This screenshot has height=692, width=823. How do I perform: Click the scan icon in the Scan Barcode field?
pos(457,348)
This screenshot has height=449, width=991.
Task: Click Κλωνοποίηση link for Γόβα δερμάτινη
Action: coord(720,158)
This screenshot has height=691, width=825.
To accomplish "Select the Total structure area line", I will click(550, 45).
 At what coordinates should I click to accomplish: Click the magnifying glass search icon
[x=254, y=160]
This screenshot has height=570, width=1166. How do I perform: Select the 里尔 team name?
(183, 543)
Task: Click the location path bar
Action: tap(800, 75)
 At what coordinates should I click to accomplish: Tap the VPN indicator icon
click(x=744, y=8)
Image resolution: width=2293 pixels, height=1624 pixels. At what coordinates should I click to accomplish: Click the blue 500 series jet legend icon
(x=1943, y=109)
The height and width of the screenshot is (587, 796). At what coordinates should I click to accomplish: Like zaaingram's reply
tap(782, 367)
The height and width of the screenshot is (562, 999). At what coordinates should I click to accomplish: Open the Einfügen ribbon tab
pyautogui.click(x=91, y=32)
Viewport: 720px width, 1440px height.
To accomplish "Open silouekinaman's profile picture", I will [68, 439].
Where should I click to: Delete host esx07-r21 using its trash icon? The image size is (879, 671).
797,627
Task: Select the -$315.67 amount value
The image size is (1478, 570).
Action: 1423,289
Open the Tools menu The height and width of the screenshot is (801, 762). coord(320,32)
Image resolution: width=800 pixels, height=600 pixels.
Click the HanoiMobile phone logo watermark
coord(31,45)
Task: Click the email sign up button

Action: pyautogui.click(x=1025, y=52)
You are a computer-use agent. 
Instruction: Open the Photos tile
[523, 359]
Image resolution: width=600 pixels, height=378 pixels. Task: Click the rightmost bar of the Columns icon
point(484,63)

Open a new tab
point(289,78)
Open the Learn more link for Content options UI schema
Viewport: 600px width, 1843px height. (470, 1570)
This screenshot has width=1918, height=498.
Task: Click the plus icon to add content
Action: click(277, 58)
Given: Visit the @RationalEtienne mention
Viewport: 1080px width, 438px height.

───

◆ Problem to work on
Include in the answer nothing but an exact repetition of the lines from the one with "Image resolution: width=2293" through the end of the material.

◆ Response to this exercise
Image resolution: width=2293 pixels, height=1624 pixels. At what coordinates should I click to accomplish: Click the blue 500 series jet legend icon
(x=1943, y=109)
The height and width of the screenshot is (587, 796). At what coordinates should I click to accomplish: Like zaaingram's reply
tap(782, 367)
The height and width of the screenshot is (562, 999). At what coordinates should I click to accomplish: Open the Einfügen ribbon tab
pyautogui.click(x=91, y=32)
Viewport: 720px width, 1440px height.
To accomplish "Open silouekinaman's profile picture", I will [68, 439].
Where should I click to: Delete host esx07-r21 using its trash icon? The image size is (879, 671).
797,627
Task: Select the -$315.67 amount value
The image size is (1478, 570).
Action: 1423,289
Open the Tools menu The height and width of the screenshot is (801, 762). coord(320,32)
Image resolution: width=800 pixels, height=600 pixels.
Click the HanoiMobile phone logo watermark
coord(31,45)
Task: Click the email sign up button

Action: pyautogui.click(x=1025, y=52)
You are a computer-use agent. 
Instruction: Open the Photos tile
[523, 359]
Image resolution: width=600 pixels, height=378 pixels. Task: Click the rightmost bar of the Columns icon
point(484,63)

Open a new tab
point(289,78)
Open the Learn more link for Content options UI schema
Viewport: 600px width, 1843px height. (470, 1570)
This screenshot has width=1918, height=498.
Task: Click the plus icon to add content
Action: click(277, 58)
Given: Visit the @RationalEtienne mention
Viewport: 1080px width, 438px height.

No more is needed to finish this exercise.